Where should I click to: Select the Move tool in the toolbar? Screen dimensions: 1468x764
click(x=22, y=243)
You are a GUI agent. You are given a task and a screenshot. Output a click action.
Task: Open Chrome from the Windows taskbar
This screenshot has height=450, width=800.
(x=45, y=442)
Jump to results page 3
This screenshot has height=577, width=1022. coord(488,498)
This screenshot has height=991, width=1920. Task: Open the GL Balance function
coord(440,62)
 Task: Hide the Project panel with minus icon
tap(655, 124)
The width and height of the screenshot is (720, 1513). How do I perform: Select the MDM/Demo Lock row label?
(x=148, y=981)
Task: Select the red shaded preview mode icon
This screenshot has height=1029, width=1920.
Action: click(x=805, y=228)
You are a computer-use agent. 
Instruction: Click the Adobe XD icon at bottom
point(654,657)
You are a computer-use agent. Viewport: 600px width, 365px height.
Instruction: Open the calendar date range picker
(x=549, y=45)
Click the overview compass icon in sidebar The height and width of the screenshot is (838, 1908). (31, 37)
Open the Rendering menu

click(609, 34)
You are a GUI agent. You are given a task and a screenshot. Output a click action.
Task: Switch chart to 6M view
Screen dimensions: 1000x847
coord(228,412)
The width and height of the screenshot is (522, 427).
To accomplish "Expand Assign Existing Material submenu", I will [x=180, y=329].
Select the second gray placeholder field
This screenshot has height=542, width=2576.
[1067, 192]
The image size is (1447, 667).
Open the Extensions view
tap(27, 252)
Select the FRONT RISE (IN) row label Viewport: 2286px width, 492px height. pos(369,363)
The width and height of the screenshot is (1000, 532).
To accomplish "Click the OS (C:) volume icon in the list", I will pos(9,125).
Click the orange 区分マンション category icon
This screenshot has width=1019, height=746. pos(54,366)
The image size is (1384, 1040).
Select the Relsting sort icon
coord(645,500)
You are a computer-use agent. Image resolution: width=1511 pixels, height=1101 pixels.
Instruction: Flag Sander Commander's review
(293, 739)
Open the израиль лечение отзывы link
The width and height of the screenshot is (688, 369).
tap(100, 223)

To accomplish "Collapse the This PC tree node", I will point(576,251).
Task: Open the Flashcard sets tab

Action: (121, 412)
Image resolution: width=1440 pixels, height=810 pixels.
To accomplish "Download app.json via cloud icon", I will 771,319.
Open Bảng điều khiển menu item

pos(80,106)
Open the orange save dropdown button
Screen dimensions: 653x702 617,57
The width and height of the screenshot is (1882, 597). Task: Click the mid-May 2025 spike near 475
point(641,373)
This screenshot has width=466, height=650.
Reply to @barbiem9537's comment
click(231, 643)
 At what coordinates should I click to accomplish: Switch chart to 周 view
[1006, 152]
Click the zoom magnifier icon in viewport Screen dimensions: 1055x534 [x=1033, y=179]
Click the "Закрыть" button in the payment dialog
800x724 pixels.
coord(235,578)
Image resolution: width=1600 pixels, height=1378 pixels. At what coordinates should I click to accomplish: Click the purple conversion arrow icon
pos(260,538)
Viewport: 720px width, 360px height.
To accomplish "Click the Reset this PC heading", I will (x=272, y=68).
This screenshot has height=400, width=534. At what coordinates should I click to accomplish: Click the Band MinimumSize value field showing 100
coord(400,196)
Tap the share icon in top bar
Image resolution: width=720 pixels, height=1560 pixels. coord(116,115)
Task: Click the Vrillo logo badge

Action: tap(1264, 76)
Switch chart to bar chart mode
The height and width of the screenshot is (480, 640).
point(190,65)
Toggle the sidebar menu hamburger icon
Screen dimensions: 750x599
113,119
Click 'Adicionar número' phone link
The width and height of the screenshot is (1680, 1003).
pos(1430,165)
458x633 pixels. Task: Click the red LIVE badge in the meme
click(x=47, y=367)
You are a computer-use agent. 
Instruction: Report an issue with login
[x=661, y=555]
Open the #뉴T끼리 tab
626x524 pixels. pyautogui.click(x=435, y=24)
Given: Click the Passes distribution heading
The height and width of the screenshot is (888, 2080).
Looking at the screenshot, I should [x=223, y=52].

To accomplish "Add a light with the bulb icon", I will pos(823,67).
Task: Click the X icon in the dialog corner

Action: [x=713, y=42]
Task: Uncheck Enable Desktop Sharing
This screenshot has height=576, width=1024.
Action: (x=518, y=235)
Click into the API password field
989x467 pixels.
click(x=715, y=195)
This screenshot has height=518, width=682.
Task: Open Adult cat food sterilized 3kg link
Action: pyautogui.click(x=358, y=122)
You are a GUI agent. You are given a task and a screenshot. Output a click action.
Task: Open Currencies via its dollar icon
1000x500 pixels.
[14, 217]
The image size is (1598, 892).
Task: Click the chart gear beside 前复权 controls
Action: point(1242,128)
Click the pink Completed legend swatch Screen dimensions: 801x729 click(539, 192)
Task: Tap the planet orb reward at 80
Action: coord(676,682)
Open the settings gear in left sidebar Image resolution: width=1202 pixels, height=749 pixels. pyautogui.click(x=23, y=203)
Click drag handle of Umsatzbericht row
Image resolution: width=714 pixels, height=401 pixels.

○ ○ ○ ○

▶ **EXERCISE INSTRUCTIONS**: Please write the data above out again, exactly the same.

▶ **ANSWER**:
Where should I click to: Select the Move tool in the toolbar? Screen dimensions: 1468x764
click(x=22, y=243)
You are a GUI agent. You are given a task and a screenshot. Output a click action.
Task: Open Chrome from the Windows taskbar
This screenshot has height=450, width=800.
(x=45, y=442)
Jump to results page 3
This screenshot has height=577, width=1022. coord(488,498)
This screenshot has height=991, width=1920. Task: Open the GL Balance function
coord(440,62)
 Task: Hide the Project panel with minus icon
tap(655, 124)
The width and height of the screenshot is (720, 1513). How do I perform: Select the MDM/Demo Lock row label?
(x=148, y=981)
Task: Select the red shaded preview mode icon
This screenshot has height=1029, width=1920.
Action: click(x=805, y=228)
You are a computer-use agent. 
Instruction: Click the Adobe XD icon at bottom
point(654,657)
You are a computer-use agent. Viewport: 600px width, 365px height.
Instruction: Open the calendar date range picker
(x=549, y=45)
Click the overview compass icon in sidebar The height and width of the screenshot is (838, 1908). (31, 37)
Open the Rendering menu

click(609, 34)
You are a GUI agent. You are given a task and a screenshot. Output a click action.
Task: Switch chart to 6M view
Screen dimensions: 1000x847
coord(228,412)
The width and height of the screenshot is (522, 427).
To accomplish "Expand Assign Existing Material submenu", I will [x=180, y=329].
Select the second gray placeholder field
This screenshot has height=542, width=2576.
[1067, 192]
The image size is (1447, 667).
Open the Extensions view
tap(27, 252)
Select the FRONT RISE (IN) row label Viewport: 2286px width, 492px height. pos(369,363)
The width and height of the screenshot is (1000, 532).
To accomplish "Click the OS (C:) volume icon in the list", I will pos(9,125).
Click the orange 区分マンション category icon
This screenshot has width=1019, height=746. pos(54,366)
The image size is (1384, 1040).
Select the Relsting sort icon
coord(645,500)
You are a computer-use agent. Image resolution: width=1511 pixels, height=1101 pixels.
Instruction: Flag Sander Commander's review
(293, 739)
Open the израиль лечение отзывы link
The width and height of the screenshot is (688, 369).
tap(100, 223)

To accomplish "Collapse the This PC tree node", I will point(576,251).
Task: Open the Flashcard sets tab

Action: (121, 412)
Image resolution: width=1440 pixels, height=810 pixels.
To accomplish "Download app.json via cloud icon", I will 771,319.
Open Bảng điều khiển menu item

pos(80,106)
Open the orange save dropdown button
Screen dimensions: 653x702 617,57
The width and height of the screenshot is (1882, 597). Task: Click the mid-May 2025 spike near 475
point(641,373)
This screenshot has width=466, height=650.
Reply to @barbiem9537's comment
click(231, 643)
 At what coordinates should I click to accomplish: Switch chart to 周 view
[1006, 152]
Click the zoom magnifier icon in viewport Screen dimensions: 1055x534 [x=1033, y=179]
Click the "Закрыть" button in the payment dialog
800x724 pixels.
coord(235,578)
Image resolution: width=1600 pixels, height=1378 pixels. At what coordinates should I click to accomplish: Click the purple conversion arrow icon
pos(260,538)
Viewport: 720px width, 360px height.
To accomplish "Click the Reset this PC heading", I will (x=272, y=68).
This screenshot has height=400, width=534. At what coordinates should I click to accomplish: Click the Band MinimumSize value field showing 100
coord(400,196)
Tap the share icon in top bar
Image resolution: width=720 pixels, height=1560 pixels. coord(116,115)
Task: Click the Vrillo logo badge

Action: tap(1264, 76)
Switch chart to bar chart mode
The height and width of the screenshot is (480, 640).
point(190,65)
Toggle the sidebar menu hamburger icon
Screen dimensions: 750x599
113,119
Click 'Adicionar número' phone link
The width and height of the screenshot is (1680, 1003).
pos(1430,165)
458x633 pixels. Task: Click the red LIVE badge in the meme
click(x=47, y=367)
You are a computer-use agent. 
Instruction: Report an issue with login
[x=661, y=555]
Open the #뉴T끼리 tab
626x524 pixels. pyautogui.click(x=435, y=24)
Given: Click the Passes distribution heading
The height and width of the screenshot is (888, 2080).
Looking at the screenshot, I should [x=223, y=52].

To accomplish "Add a light with the bulb icon", I will pos(823,67).
Task: Click the X icon in the dialog corner

Action: [x=713, y=42]
Task: Uncheck Enable Desktop Sharing
This screenshot has height=576, width=1024.
Action: (x=518, y=235)
Click into the API password field
989x467 pixels.
click(x=715, y=195)
This screenshot has height=518, width=682.
Task: Open Adult cat food sterilized 3kg link
Action: pyautogui.click(x=358, y=122)
You are a GUI agent. You are given a task and a screenshot. Output a click action.
Task: Open Currencies via its dollar icon
1000x500 pixels.
[14, 217]
The image size is (1598, 892).
Task: Click the chart gear beside 前复权 controls
Action: point(1242,128)
Click the pink Completed legend swatch Screen dimensions: 801x729 click(539, 192)
Task: Tap the planet orb reward at 80
Action: coord(676,682)
Open the settings gear in left sidebar Image resolution: width=1202 pixels, height=749 pixels. pyautogui.click(x=23, y=203)
Click drag handle of Umsatzbericht row
Image resolution: width=714 pixels, height=401 pixels.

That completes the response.